Mao a déclaré que la Chine attachait une grande importance aux relations sino-turques. Ces dernières années, sous la direction des deux chefs d’État, les deux pays ont réalisé une coopération fructueuse dans divers domaines, au profit des deux peuples. La Chine est prête à travailler avec la Turquie pour atteindre de nouveaux sommets dans la relation stratégique de coopération sino-turque.

Le maintien des relations avec la Chine fait également partie de la politique d’Erdogan de « se tourner vers l’Est », ont déclaré des analystes.

La Turquie cherchera des moyens de renforcer son partenariat avec la Chine, car les relations avec elle étaient des sujets importants pour les deux parties pendant la campagne électorale et l’initiative « la Ceinture et la Route » est considérée comme une grande opportunité pour la Turquie, a déclaré Akkoç.

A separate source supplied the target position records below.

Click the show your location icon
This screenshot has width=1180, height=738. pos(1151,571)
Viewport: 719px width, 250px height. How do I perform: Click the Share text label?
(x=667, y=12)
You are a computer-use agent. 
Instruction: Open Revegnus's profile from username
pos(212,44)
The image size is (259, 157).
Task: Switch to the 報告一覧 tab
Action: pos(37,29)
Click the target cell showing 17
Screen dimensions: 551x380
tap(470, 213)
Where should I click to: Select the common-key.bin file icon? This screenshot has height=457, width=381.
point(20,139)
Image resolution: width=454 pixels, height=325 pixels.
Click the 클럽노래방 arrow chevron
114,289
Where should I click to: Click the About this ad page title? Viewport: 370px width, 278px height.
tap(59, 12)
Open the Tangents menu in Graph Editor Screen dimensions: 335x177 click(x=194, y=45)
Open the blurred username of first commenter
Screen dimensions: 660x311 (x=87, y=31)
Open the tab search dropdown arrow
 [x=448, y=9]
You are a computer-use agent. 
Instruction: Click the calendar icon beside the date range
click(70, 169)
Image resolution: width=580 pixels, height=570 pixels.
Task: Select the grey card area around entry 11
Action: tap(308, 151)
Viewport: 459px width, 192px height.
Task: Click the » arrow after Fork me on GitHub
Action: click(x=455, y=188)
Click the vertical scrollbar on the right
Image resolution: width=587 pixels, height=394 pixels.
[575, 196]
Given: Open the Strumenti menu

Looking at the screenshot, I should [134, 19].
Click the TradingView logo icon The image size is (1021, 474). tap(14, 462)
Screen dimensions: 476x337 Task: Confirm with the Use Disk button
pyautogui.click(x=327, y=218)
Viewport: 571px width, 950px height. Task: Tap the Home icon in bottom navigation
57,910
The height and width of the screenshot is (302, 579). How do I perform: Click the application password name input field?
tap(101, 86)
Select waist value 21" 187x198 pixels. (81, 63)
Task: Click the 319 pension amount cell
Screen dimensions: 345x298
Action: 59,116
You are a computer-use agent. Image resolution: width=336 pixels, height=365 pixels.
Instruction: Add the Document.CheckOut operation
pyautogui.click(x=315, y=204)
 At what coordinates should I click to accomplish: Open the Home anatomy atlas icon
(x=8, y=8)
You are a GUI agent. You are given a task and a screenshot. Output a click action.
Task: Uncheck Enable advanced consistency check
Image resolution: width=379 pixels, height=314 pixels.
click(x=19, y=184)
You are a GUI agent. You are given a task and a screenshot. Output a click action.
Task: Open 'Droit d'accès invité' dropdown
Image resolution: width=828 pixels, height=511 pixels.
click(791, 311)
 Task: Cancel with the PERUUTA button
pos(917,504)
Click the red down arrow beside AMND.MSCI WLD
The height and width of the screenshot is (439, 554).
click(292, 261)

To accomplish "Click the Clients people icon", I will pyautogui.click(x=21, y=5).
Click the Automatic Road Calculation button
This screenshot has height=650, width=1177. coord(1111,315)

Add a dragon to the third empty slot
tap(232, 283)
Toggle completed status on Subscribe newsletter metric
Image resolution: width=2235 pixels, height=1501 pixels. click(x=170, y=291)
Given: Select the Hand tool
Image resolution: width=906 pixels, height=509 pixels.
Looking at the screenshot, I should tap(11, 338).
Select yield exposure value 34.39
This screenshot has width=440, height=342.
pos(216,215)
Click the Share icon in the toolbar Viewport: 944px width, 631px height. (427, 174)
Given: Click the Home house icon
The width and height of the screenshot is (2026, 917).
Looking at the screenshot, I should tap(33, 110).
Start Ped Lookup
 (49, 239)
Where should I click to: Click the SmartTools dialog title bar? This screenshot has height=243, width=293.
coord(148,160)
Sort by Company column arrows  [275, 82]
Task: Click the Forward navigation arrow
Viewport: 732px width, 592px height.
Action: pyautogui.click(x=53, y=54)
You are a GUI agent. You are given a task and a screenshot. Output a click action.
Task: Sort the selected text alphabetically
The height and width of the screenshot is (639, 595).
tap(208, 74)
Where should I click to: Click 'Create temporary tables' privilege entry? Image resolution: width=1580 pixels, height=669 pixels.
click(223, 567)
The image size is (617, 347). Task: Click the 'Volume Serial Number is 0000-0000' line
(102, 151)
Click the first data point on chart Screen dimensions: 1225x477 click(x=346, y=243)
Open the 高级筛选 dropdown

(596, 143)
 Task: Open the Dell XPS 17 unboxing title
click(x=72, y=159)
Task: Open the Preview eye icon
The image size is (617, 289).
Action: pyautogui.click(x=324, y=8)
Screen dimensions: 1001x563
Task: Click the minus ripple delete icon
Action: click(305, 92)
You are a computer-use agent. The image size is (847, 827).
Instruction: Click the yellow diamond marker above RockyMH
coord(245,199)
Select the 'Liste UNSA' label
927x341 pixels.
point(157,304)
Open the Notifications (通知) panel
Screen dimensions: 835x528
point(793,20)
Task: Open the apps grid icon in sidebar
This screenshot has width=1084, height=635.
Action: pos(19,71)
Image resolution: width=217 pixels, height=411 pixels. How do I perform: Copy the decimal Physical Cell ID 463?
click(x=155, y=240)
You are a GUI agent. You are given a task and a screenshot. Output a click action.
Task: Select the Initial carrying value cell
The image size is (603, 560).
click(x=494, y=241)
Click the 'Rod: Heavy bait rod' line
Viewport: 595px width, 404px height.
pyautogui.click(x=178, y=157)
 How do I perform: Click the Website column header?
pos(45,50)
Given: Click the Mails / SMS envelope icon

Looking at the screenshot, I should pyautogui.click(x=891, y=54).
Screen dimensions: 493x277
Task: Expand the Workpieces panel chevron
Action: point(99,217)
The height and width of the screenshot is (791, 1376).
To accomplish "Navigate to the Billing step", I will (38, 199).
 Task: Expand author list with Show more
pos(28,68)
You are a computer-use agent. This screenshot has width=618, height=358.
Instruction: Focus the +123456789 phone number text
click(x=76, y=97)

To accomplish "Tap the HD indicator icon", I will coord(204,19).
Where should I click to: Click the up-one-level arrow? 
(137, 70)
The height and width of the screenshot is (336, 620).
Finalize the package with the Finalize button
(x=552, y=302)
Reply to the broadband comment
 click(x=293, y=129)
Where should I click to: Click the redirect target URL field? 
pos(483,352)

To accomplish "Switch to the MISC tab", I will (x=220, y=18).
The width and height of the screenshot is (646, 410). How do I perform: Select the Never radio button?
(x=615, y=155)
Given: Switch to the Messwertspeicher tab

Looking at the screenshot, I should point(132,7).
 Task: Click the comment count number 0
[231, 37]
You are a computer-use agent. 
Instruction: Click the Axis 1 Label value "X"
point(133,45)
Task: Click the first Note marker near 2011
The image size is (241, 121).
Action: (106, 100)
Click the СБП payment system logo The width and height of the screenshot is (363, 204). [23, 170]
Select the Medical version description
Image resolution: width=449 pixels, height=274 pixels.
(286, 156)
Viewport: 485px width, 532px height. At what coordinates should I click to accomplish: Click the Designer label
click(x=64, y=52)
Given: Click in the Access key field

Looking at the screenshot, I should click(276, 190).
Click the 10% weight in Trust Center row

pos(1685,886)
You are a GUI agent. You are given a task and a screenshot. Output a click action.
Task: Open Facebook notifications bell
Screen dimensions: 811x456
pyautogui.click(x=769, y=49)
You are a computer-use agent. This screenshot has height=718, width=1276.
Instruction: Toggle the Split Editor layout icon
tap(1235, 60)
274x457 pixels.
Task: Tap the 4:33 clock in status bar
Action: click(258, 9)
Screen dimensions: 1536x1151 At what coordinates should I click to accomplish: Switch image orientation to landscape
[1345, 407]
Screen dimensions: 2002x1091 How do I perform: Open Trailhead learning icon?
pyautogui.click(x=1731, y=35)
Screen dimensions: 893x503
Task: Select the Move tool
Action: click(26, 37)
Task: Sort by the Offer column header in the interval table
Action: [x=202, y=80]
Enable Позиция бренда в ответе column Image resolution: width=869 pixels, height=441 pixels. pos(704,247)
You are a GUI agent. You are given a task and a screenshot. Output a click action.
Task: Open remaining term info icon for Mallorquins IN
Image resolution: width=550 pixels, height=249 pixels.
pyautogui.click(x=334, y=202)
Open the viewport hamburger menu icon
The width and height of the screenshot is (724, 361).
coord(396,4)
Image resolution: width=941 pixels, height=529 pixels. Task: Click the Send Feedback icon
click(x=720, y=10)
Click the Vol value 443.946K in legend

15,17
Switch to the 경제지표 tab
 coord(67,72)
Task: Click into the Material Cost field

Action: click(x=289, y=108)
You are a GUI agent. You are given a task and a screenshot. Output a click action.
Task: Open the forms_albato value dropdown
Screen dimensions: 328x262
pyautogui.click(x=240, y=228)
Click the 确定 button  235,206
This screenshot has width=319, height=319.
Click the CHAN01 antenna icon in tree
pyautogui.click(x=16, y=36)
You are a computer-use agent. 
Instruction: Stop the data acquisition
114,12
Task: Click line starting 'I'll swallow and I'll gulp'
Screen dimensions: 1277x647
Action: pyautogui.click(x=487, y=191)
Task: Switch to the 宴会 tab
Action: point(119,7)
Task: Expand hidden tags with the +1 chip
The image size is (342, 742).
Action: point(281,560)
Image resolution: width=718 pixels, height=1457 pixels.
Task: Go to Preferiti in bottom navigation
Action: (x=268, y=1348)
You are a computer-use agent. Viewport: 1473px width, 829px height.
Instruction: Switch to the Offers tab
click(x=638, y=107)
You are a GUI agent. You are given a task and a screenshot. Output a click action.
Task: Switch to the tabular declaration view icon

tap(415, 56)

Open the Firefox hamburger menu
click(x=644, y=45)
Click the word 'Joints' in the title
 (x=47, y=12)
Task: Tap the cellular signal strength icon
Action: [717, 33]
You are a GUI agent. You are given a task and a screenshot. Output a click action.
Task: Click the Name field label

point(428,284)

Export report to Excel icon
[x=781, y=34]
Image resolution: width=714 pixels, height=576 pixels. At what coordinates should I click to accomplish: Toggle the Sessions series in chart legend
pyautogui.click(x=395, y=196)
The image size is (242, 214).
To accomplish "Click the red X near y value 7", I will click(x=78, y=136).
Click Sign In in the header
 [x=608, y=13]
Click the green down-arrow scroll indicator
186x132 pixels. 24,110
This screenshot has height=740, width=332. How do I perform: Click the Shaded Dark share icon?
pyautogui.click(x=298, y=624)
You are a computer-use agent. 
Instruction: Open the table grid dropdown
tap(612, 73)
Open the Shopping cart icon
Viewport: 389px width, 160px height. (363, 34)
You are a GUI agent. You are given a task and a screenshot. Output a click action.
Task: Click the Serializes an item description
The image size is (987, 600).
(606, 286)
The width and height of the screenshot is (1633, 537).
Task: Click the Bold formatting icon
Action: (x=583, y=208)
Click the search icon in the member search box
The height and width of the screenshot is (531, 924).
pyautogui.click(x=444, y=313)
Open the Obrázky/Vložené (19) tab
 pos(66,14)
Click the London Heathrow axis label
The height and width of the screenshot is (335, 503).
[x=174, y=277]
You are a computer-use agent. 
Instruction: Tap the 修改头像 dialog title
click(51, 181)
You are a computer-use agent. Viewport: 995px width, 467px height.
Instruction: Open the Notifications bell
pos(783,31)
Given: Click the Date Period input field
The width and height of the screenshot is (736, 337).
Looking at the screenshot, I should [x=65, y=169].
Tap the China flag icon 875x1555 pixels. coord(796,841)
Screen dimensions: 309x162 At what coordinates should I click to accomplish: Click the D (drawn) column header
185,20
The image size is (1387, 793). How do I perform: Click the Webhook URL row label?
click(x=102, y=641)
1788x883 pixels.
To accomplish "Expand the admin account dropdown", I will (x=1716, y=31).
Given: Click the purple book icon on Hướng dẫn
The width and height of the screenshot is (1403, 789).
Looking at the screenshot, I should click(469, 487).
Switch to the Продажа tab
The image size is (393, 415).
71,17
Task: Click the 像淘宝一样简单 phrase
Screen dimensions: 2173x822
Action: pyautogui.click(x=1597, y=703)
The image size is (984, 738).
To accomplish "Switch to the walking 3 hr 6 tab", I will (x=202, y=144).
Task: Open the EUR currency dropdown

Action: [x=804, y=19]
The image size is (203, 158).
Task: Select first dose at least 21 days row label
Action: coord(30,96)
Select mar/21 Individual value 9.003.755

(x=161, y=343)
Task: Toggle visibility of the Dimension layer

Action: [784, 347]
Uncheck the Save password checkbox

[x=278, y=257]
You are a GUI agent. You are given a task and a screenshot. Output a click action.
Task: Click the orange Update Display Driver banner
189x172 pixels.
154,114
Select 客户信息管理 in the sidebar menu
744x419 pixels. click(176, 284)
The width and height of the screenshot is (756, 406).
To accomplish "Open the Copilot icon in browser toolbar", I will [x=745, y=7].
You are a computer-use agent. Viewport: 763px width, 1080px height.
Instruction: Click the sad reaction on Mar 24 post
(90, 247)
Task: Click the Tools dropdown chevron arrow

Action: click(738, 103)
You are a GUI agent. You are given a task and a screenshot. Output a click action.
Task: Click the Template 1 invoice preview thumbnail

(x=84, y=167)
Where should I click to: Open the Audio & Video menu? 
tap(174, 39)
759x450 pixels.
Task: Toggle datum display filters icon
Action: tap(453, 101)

Zan a déclaré qu’au cours du prochain mandat d’Erdogan, les relations entre la Chine et la Turquie devraient rester stables.

« En tant que pays qui joue un rôle géopolitique important, la Turquie attache une grande importance à l’influence internationale croissante de la Chine, en particulier à sa position dominante dans les mécanismes multilatéraux. Ce type d’accent est encore plus important à l’ère des changements majeurs de la géopolitique eurasienne ».

De plus, la Chine a réalisé de grandes réalisations dans la lutte contre les « trois forces du mal » que sont le terrorisme, le séparatisme et l’extrémisme avec ses réalisations dans sa région du Xinjiang. La Turquie adopte une attitude relativement pragmatique et a toujours évité de prendre des mesures radicales qui provoqueraient trop la Chine, a déclaré l’expert.